> [Exercise inputs]:
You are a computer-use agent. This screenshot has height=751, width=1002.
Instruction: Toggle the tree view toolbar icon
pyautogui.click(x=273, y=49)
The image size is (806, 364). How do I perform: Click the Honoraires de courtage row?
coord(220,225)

...

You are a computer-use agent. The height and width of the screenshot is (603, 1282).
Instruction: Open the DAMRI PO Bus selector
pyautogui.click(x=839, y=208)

> [Aim of the exercise]:
Copy the lines above that hold the word "screenshot".

> [Expected answer]:
You are a computer-use agent. This screenshot has height=751, width=1002.
You are a computer-use agent. The height and width of the screenshot is (603, 1282).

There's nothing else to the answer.